[PARTS OF THE EXERCISE]:
A - In the passage on the fake firearms license, what did the Seller send in reply to the Buyer's request for an FFL number?
B - Translate this sentence from the passage on the fake firearms license into Spanish: "The Seller responded with nothing but an attached file."
C - Rewrite the passage on the fake firearms license from "Fortunately, the Seller" to "an attached file.", renaming "Seller" as "Vendor".

Fortunately, the Seller gave us something to work with. If he has really "sold over 43 firearms online" he is probably "in the business" of firearms and therefore should have a Federal Firearms License (FFL). And if he has an FFL he is much safer to do business with. So let's see if he's legitimate.
Buyer on Jun 12 at 9:01 AM:
Over 43 is a lot, I guess you must have an FFL. Would you mind giving me your FFL number so I can look you up?
This is where things got interesting. The Seller responded with nothing but an attached file.
Seller on Jun 12 at 4:21 PM:
That is a Federal Firearms License, as requested. Many people would take it at face value. "Okay, this guy is legit." There's only one problem. This FFL is fake.
Analyzing an FFL document
How could the Seller have sent a fake FFL? Having the cojones to send it is a question for the people who raised him. Having the fake FFL is another.

[RECORDS SHOWN]:
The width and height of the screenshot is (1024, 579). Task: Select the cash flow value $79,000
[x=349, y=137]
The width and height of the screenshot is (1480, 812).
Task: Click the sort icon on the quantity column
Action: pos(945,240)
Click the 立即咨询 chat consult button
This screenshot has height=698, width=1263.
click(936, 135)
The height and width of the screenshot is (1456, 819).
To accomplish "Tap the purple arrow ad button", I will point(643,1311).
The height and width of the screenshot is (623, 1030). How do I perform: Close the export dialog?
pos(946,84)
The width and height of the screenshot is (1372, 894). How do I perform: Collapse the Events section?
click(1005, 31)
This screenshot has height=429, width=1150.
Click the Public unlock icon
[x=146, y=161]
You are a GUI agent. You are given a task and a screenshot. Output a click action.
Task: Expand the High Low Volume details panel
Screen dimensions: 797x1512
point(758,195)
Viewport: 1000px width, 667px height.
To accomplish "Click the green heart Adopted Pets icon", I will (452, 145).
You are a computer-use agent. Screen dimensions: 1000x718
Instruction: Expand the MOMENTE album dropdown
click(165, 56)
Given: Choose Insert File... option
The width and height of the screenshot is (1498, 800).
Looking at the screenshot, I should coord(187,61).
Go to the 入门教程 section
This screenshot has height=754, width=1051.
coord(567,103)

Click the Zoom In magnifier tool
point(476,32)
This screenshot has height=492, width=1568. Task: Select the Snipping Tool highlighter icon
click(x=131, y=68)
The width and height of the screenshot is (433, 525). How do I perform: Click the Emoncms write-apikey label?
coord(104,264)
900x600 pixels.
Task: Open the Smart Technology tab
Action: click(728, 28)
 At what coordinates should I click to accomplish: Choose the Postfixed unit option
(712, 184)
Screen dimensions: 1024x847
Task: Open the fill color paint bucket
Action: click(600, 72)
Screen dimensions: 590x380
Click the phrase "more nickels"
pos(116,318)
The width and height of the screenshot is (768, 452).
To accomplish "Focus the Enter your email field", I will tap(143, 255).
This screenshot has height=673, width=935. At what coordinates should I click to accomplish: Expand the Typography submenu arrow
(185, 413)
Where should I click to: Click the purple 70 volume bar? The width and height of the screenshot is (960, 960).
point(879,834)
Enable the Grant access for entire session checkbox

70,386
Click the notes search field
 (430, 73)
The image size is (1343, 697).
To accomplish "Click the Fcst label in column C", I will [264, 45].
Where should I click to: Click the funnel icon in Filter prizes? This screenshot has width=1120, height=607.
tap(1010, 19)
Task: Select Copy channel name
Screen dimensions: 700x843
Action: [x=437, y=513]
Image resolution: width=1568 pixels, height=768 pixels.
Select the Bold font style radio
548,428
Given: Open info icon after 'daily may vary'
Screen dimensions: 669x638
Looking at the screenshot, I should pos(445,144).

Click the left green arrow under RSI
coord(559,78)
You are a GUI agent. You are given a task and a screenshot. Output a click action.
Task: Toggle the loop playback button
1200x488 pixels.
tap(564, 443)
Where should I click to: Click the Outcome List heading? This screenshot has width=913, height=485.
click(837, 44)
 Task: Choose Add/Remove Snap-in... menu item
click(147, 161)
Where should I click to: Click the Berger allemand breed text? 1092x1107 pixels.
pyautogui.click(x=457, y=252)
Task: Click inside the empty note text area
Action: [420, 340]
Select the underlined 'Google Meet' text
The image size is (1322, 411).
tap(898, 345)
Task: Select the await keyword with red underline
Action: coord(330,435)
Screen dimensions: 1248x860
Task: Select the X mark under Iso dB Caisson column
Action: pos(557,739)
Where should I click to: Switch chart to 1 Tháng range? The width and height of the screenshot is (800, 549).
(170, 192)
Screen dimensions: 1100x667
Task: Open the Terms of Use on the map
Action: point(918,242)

[YOUR WRITTEN ANSWERS]:
A - The Seller sent nothing but an attached file.

B - El vendedor respondió únicamente con un archivo adjunto.

C -
Fortunately, the Vendor gave us something to work with. If he has really "sold over 43 firearms online" he is probably "in the business" of firearms and therefore should have a Federal Firearms License (FFL). And if he has an FFL he is much safer to do business with. So let's see if he's legitimate.
Buyer on Jun 12 at 9:01 AM:
Over 43 is a lot, I guess you must have an FFL. Would you mind giving me your FFL number so I can look you up?
This is where things got interesting. The Vendor responded with nothing but an attached file.